**SUPPLIED MATERIAL**
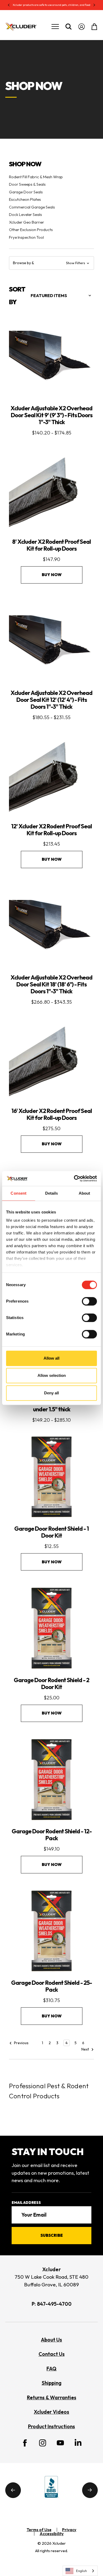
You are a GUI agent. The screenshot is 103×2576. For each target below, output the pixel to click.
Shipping (52, 2383)
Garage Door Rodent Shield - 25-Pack (51, 1986)
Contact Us (52, 2354)
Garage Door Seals (26, 191)
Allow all (51, 1358)
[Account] (81, 26)
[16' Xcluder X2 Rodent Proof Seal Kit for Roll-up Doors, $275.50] (51, 1059)
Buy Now (52, 574)
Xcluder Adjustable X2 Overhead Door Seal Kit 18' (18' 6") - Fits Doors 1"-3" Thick (51, 984)
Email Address (26, 2202)
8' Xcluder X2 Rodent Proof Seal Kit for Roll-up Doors (51, 545)
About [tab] (84, 1193)
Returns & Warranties (51, 2397)
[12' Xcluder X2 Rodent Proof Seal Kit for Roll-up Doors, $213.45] (51, 774)
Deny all (51, 1393)
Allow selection (52, 1375)
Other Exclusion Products (31, 229)
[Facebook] (25, 2443)
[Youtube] (60, 2443)
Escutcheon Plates (25, 199)
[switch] (89, 1301)
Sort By (17, 295)
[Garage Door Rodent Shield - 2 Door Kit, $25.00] (51, 1628)
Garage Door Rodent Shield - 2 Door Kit (51, 1683)
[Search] (68, 26)
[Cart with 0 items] (93, 26)
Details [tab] (51, 1193)
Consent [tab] (18, 1193)
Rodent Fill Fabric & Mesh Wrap (36, 176)
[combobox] (80, 2571)
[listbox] (61, 295)
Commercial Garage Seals (32, 207)
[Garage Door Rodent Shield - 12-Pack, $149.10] (51, 1779)
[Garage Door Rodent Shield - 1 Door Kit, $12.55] (51, 1477)
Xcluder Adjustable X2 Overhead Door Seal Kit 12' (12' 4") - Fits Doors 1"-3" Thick (51, 699)
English (81, 2571)
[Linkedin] (78, 2442)
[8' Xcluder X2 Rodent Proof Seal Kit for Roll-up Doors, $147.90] (51, 489)
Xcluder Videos (51, 2412)
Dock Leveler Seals (25, 214)
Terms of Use (39, 2529)
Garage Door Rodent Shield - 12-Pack (52, 1835)
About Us (51, 2339)
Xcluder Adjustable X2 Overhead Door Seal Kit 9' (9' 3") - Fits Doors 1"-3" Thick (51, 415)
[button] (51, 263)
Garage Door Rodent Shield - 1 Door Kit (51, 1532)
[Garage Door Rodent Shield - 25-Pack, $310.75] (51, 1931)
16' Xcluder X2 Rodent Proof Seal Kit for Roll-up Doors (51, 1114)
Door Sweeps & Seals (27, 184)
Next (85, 2049)
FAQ (51, 2368)
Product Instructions (51, 2426)
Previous (21, 2043)
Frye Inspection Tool (26, 237)
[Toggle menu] (55, 26)
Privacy (69, 2529)
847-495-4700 (54, 2304)
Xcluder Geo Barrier (26, 222)
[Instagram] (42, 2443)
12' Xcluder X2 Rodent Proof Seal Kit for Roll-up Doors (51, 830)
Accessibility (52, 2533)
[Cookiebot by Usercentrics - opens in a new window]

**PROBLEM DESCRIPTION**
Tally how many lines of the data include the word "Fits". Write the number and nothing else.

**SOLUTION**
3